| Metin |
SEÇMEN... SANDIK... NETİCE...
28 Mart 2017 09:11:53
16 Nisan Referandumu için yurt dışı temsilcilikler ve gümrük kapılarında oy kullanma işlemi başladı. Bu yazıyı yazarken muhtemelen ilk oy kullanılmıştır. Akşam haberlerinde ilk oyu kim nerede kullandı diye bir haberi mutlaka izleyeceğiz...
Aslında bazı kişilerin ötekilerden önce oy kullanması konusu hep kafa karıştırıcı gelmiştir bana. Şimdi gurbette yaşayan falanca oyunu kullandı. Referanduma kadar geçen yirmi günlük süreçte, Evet veya Hayır cephesinde acayip bir olay oldu ve fikrini değiştirdi. Falanca bu saatten sonra fikrini değiştiremeyecek. Sonraki olayın kime yonttuğuyla ilgili bir konu değil bu. Niye bazı insanlara düşünmek için verilen sürenin diğerlerinden kısa olduğuyla ilgili...
Hem yurt dışında yaşayan Türkiye Cumhuriyeti vatandaşlarının memlekette oy kullanması ile ilgili kafaya takılan ayrı bir konu daha var. Genelleme yapmak doğru değil. Gurbetçiler arasında geleceğini ülkesinde, Türkiye'de görenler mutlaka vardır. O yüzden ülkenin politik gelişmelerini yakından takip ederler ve gelip oy kullanırlar.
Fakat sayısı hiç de azımsanamayacak bir grup daha var ki, Türkiye denilince ucuz tatil cenneti olarak görürler. Memleketlerine gelirler, dostlar alışverişte görsün diye bir el öpmeye büyüklerine uğrarlar, bir aylık tatilin yirmi sekiz gününü Antalya'da, Bodrum'da, Marmaris'te, Dalyan'da falan geçirirler. Sonra çekip giderler. Ne kendi geleceklerini, ne de çocuklarının geleceğini Türkiye'de görmezler.

| Verilen Kayıtlar |
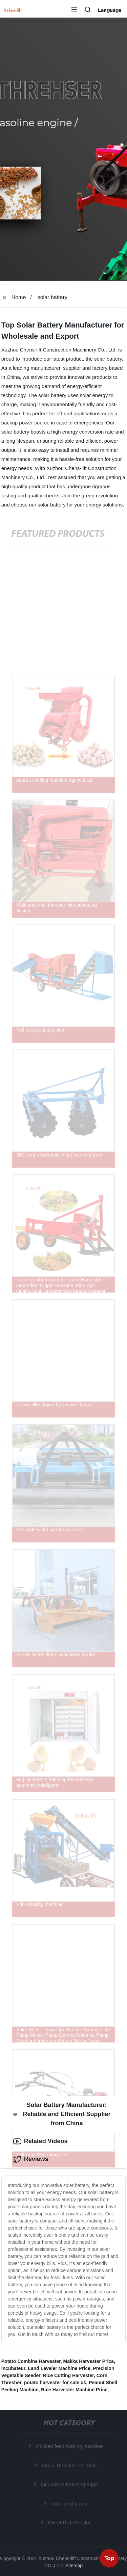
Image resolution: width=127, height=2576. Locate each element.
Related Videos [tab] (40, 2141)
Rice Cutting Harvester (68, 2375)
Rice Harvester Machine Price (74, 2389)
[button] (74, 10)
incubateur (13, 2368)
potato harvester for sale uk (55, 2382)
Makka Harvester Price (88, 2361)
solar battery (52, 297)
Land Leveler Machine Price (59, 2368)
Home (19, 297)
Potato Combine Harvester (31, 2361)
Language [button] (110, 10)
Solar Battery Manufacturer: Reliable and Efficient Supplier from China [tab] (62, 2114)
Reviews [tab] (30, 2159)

| Görev A |
Metne göre 16 Nisan Referandumu için oy kullanma işlemi nerelerde başladı?
| Görev B |
Kayıtlarda "Solar Battery Manufacturer: Reliable" geçen satırdan başlayın ve kayıtların sonuna kadar gelen satırları değiştirmeden çıkarın.
Metin ile kayıtlar arasında bir bağlantı yoktur.

| Doğru Sonuç A |
Yurt dışı temsilciliklerde ve gümrük kapılarında.

| Doğru Sonuç B |
Solar Battery Manufacturer: Reliable and Efficient Supplier from China [tab] (62, 2114)
Reviews [tab] (30, 2159)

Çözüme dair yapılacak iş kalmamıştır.